BP says that it has doled out $29 million to Gulf Coast residents and workers who claim the seemingly unstoppable oil spill has dealt them an economic blow. At the same time, the oil giant is also actively working to block an attempt by some fishermen to have a federal judge oversee the company’s claims process.
In court documents submitted by BP, the company says that it has not denied any claims to date, many of which come from fishermen and shrimpers. The federal government has closed 19 percent of the Gulf of Mexico (about 46,000 square miles) to fishing. Shrimping season on the Gulf was set to begin just after the Deepwater Horizon exploded nearly six weeks ago.
BP says that it has received about 25,000 claims so far and has made about 12,000 payments. The company argues that the 1990 Oil Pollution Act gives the U.S. Coast Guard oversight responsibilities, possibly betting that the far-reaching economic implications of the massive oil spill are too big for the Coast Guard to handle.
BP, Transocean, Halliburton, and other companies that are directly linked to the Deepwater Horizon disaster currently face more than 130 lawsuits.

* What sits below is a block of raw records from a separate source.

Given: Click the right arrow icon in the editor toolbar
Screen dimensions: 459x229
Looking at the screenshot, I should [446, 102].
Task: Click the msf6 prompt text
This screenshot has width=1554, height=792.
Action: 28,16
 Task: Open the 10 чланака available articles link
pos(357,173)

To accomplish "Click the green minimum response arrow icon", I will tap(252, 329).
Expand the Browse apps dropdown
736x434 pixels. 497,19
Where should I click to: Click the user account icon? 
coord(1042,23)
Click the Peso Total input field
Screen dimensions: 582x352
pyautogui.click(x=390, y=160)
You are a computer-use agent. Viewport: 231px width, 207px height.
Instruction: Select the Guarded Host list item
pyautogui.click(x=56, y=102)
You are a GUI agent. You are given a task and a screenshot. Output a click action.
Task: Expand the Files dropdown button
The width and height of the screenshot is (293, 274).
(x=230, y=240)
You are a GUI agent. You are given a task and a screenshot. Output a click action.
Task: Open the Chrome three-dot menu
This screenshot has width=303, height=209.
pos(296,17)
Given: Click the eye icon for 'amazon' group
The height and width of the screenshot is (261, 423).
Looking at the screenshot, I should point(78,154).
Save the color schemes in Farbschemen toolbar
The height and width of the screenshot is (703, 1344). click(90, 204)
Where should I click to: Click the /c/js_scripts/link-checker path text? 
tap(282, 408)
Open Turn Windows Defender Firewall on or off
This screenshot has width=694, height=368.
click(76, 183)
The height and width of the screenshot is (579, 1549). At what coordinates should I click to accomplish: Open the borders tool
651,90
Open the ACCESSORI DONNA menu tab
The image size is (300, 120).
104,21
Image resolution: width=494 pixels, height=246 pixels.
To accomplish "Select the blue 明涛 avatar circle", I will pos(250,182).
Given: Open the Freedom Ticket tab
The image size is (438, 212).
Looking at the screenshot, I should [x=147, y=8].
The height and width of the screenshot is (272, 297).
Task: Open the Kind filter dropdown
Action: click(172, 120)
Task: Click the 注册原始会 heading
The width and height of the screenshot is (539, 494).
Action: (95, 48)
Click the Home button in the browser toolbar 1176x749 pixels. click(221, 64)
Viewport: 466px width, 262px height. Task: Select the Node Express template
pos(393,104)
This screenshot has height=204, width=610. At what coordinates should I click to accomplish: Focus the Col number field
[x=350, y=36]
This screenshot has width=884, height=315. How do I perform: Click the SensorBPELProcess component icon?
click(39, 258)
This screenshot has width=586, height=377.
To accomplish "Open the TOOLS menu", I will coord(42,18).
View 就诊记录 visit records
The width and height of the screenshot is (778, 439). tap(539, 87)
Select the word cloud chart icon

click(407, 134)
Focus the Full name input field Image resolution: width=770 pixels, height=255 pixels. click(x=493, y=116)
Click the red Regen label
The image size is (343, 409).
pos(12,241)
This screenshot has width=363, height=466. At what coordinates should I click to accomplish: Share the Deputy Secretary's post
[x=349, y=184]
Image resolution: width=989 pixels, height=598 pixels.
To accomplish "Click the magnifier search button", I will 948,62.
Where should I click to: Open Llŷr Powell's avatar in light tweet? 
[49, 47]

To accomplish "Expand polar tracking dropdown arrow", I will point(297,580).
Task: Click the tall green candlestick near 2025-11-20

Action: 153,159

Last month, BP representatives who employed fishermen forced out of work by the oil spill were caught making the workers forfeit their right to sue the company for future lost wages and other damages by signing legal waivers. BP quickly stopped the practice after it came to light, saying that it was a legal misstep.
The Commercial fishing industry is the economic life force of the Gulf Coast, accounting for more than $10.5 billion in sales, more than $5.6 billion in income, and supporting more than 200,000 jobs. Additionally, the most recent economic statistics show that about 6.2 million recreational anglers spent $2.2 billion on more than 23 million fishing trips in the Gulf.